Revisiting the LASSO

With this, let’s look at the LASSO-type problem,

$$\begin{array}{ll} \underset{x\in \mathbb R^n}{\textrm{minimize}} & f(x) + g(x) \end{array}$$

where the green lines show the sub-gradients of the two functions at $x^\star$. This function is minimized whenever we can pick sub-gradients from $f$ and $g$ such that they ‘cancel each other out’.

$$f+g\text{ is minimized at }x^\star\\ \Updownarrow \\ \bold 0 \in \partial (f+g)(x^\star) \\ \Updownarrow\\ \exists w \in \partial f (x^\star) \text{ \ such that \ } w+ \nabla g(x^\star) =\bold 0$$

At the differentiable points ($x\neq x^\star$), neither function has much freedom in picking a sub-gradient.
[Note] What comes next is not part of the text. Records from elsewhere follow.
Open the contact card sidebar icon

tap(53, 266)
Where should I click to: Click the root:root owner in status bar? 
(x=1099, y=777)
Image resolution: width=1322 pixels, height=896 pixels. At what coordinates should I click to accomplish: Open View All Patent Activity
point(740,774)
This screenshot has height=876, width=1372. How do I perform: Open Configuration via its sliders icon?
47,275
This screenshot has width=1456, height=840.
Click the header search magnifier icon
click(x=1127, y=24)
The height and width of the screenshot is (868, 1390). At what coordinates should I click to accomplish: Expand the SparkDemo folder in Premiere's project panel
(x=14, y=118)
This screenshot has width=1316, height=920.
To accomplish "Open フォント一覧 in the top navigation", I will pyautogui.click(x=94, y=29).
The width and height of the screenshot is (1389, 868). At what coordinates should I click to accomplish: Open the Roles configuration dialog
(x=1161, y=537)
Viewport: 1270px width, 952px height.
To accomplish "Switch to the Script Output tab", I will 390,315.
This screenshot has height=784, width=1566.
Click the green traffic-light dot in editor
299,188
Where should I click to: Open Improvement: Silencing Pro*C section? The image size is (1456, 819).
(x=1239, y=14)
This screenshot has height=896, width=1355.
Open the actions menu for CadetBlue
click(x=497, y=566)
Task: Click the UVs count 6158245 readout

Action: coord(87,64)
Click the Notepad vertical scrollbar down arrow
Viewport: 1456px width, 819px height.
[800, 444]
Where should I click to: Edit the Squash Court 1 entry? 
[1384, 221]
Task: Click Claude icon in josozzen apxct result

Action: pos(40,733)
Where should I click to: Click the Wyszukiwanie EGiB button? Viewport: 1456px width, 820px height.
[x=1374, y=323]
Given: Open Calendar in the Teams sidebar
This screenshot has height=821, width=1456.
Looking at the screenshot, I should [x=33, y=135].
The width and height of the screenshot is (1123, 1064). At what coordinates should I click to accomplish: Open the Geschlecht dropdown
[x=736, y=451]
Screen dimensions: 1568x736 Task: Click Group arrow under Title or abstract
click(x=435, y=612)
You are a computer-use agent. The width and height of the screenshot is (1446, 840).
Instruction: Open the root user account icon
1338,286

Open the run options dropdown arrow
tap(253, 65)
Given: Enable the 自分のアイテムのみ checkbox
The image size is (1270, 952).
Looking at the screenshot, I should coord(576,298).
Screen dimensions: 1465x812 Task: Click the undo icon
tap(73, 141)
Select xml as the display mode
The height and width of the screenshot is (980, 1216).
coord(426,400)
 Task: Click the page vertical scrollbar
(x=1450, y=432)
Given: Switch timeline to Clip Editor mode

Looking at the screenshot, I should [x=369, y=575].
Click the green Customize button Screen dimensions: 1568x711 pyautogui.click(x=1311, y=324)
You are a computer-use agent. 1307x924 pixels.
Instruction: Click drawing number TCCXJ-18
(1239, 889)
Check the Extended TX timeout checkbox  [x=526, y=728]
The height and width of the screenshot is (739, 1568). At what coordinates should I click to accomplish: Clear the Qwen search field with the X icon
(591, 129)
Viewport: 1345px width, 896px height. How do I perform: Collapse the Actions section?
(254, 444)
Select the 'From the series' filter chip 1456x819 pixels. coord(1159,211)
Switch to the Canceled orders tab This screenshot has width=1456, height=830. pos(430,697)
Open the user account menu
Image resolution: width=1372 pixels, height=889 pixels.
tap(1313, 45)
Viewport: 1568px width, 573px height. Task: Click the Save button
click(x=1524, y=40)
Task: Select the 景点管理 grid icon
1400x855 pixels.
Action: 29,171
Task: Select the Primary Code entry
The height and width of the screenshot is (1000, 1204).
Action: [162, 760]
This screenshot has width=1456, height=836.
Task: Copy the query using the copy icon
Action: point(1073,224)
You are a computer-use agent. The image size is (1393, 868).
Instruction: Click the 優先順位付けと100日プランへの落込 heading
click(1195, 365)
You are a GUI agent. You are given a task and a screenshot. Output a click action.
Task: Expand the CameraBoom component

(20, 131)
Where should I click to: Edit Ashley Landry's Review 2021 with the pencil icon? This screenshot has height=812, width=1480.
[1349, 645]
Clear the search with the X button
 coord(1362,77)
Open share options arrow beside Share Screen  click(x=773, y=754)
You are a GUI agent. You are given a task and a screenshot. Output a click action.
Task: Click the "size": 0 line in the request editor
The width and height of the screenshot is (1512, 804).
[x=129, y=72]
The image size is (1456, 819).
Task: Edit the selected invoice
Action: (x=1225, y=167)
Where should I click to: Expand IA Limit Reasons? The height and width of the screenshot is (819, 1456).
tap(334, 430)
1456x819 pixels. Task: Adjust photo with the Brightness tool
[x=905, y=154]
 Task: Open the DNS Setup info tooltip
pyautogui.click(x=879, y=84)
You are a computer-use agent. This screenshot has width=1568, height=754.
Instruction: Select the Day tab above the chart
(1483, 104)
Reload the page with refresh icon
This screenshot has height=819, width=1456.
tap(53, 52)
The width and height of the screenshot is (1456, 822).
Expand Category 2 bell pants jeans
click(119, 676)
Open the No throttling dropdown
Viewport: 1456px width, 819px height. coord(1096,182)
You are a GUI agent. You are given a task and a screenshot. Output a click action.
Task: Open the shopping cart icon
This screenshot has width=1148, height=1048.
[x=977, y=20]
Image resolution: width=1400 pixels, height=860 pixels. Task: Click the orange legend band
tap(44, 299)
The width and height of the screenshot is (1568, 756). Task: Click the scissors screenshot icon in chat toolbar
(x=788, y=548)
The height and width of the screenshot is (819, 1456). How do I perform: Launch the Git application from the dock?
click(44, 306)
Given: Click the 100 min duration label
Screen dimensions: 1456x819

But at $x^\star$, $f(x)$ has a range of sub-gradients to pick from; it can choose one that ‘cancels out’ the corresponding (sub-)gradient of $g(x)$ at $x^\star$. This is why a convex, non-differentiable regularization term is likely to pull the solution towards its non-differentiable points!

Choosing a ‘Regularization Term’

Suppose $x\in \mathbb R^2$. The function $\lVert x \rVert_1$ has the following shape:

where the green plane is a sub-gradient at the origin. Since $\lVert x \rVert_1$ is non-differentiable along the axes, it tries to snap the minima towards the axes. Note that the axes of $\mathbb R^2$ are exactly where the sparse vectors are. What about when $x\in \mathbb R^3$? At what points is $\lVert x\rVert_1$ non-differentiable then? (Hint: it’s not just the axes!)

The function $\lVert x \rVert_2$ looks like an ice-cream cone:

since it’s only non-differentiable at the origin, it tries to snap the solution towards the origin. This is different from ridge regression, which instead uses $\lVert x\rVert_2 ^2$. The function $\lVert x\rVert_2 ^2$ is differentiable everywhere; it is ‘bowl-shaped’. It pulls the solution towards the origin, but does not particularly demand that the solution be exactly $\bold 0$. So is there a use for $\lVert x \rVert_2$? Yes! It can be used to promote the block-sparsity of a vector, where the $0$’s of the vector appear in blocks. Consider

$$x^\intercal = \left[\ x_1^\intercal\ x_2^\intercal\ x_3^\intercal \dots x_n^\intercal\ \right]$$

where $x_i \in \mathbb R^{d_i}$, and $x \in \mathbb R^{\sum_{i=1}^n d_i}$. Suppose we know that the sparsity of $x$ occurs in blocks, i.e., some of the $x_i$ are full of zeros. Then, the regularization term $\sum_{i=1}^{n}\lVert x_i \rVert_2$ is what we want to use since it sets some of the $x_i$ to $\bold 0$ but does not promote sparsity within each block. (I used this fact to solve an engineering problem in my PhD dissertation .)

Closing Note

There are many different ways to think about sparsity. For instance, one could imagine trying to balance a tennis ball that is resting on one of the surfaces we showed above, by holding the surface from below and tilting it. The ball is likely to settle at one of the non-differentiable points of the surface, thereby minimizing its potential energy. I like the sub-gradient interpretation because it works irrespective of the dimension. We can test for differentiability of arbitrary functions even if we cannot visualize them.